What is expected:
Rewrite the rows below with "screenshot" swapped for "image" wherever it appears and everything else kept the same. Omit the pictures from your version.

Dataset entries:
********************

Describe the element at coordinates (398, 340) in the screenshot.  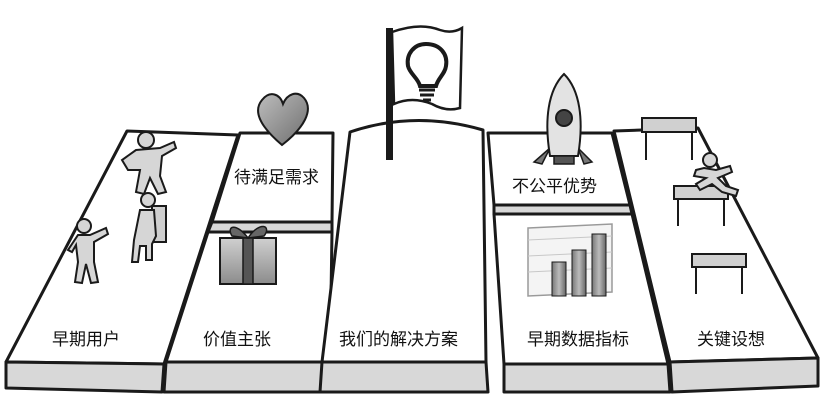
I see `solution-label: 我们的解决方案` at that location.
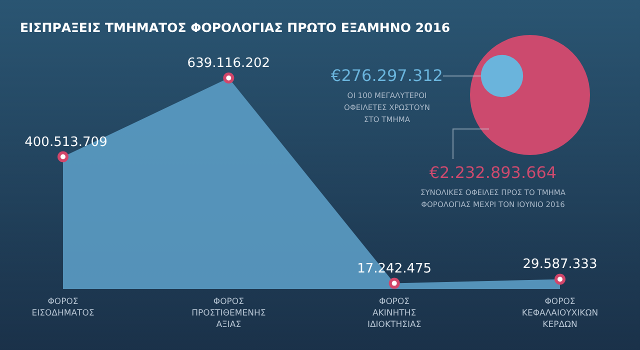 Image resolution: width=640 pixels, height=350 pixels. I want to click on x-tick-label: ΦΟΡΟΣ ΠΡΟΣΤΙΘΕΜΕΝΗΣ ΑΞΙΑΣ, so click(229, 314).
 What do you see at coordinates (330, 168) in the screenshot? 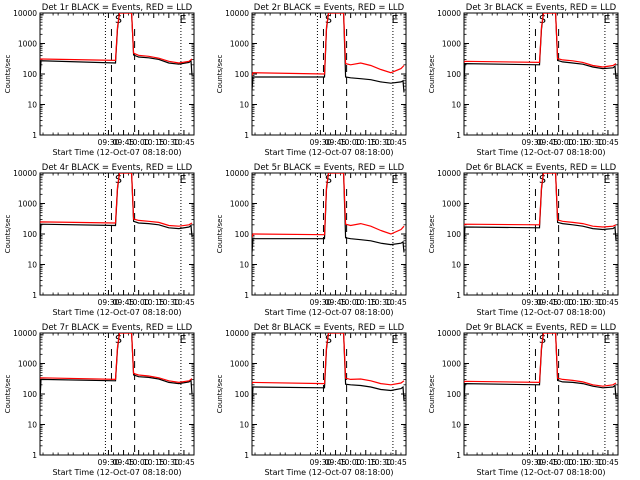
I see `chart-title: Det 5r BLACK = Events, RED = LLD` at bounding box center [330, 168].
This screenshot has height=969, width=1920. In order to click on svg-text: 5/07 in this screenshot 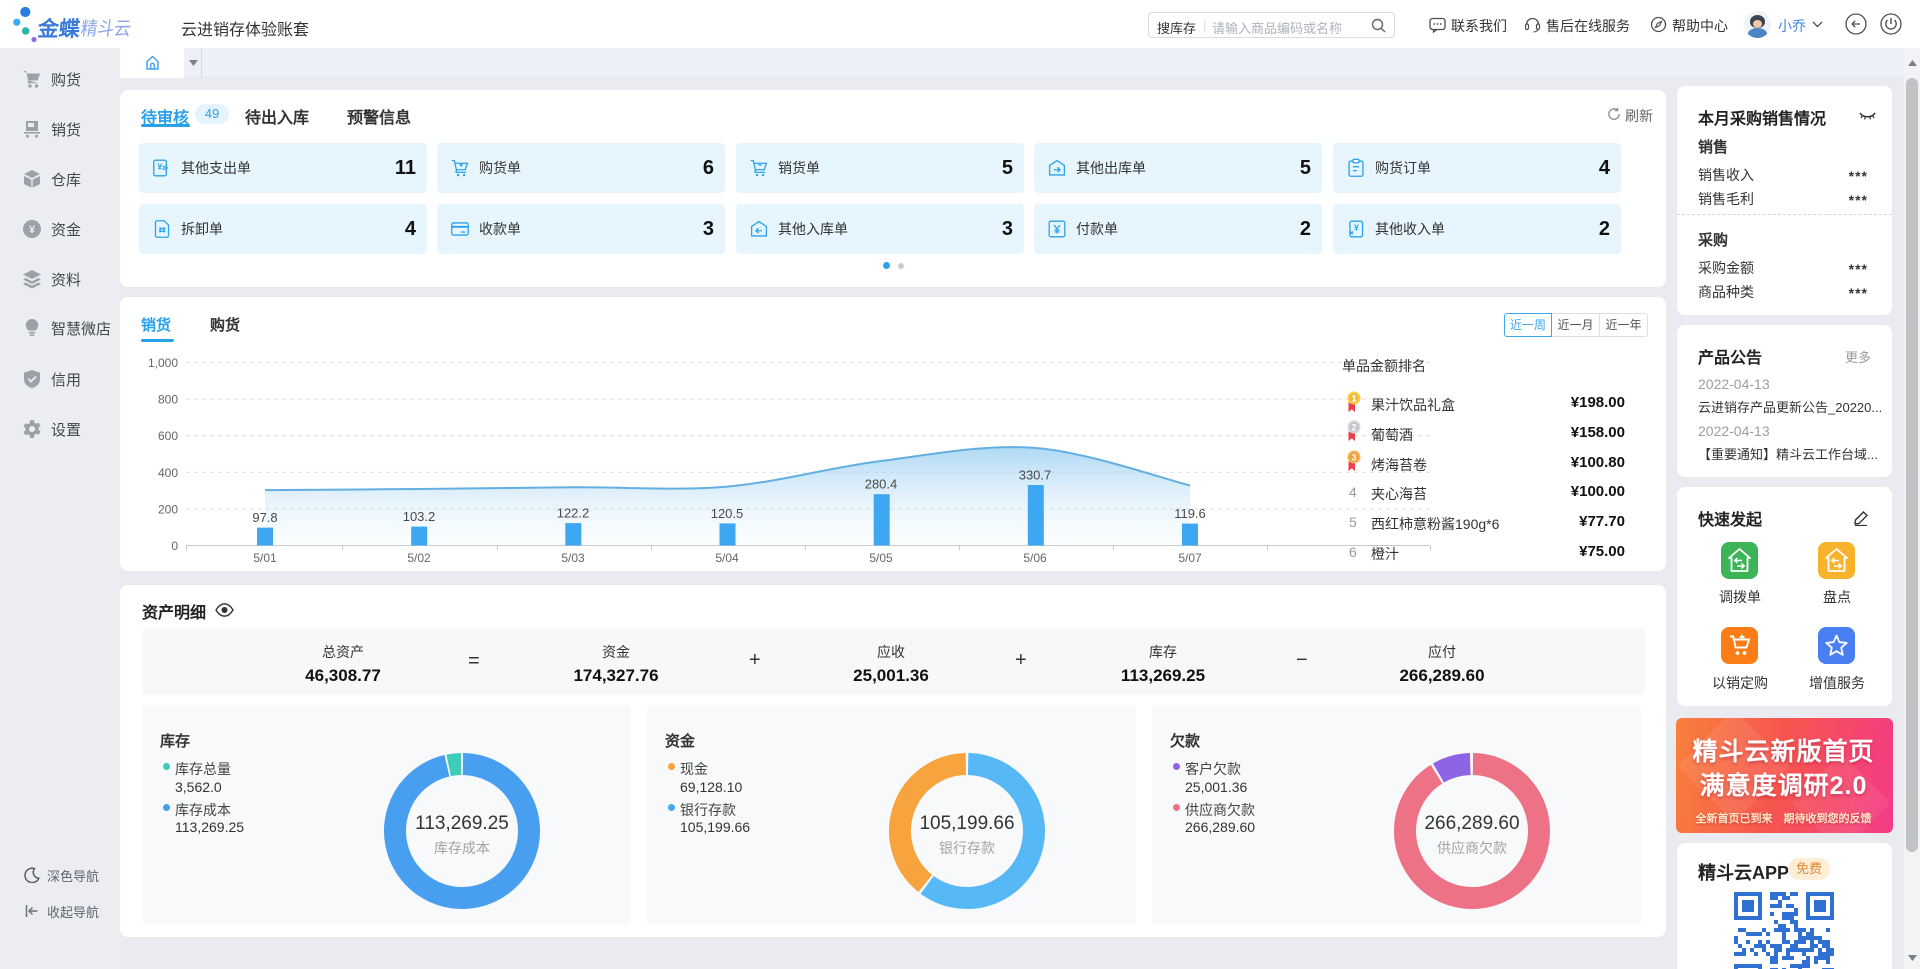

********************

Result of this exercise:
Describe the element at coordinates (398, 340) in the image.  
I see `solution-label: 我们的解决方案` at that location.
 Image resolution: width=640 pixels, height=350 pixels. I want to click on x-tick-label: ΦΟΡΟΣ ΠΡΟΣΤΙΘΕΜΕΝΗΣ ΑΞΙΑΣ, so click(229, 314).
 What do you see at coordinates (330, 168) in the image? 
I see `chart-title: Det 5r BLACK = Events, RED = LLD` at bounding box center [330, 168].
This image has height=969, width=1920. In order to click on svg-text: 5/07 in this image 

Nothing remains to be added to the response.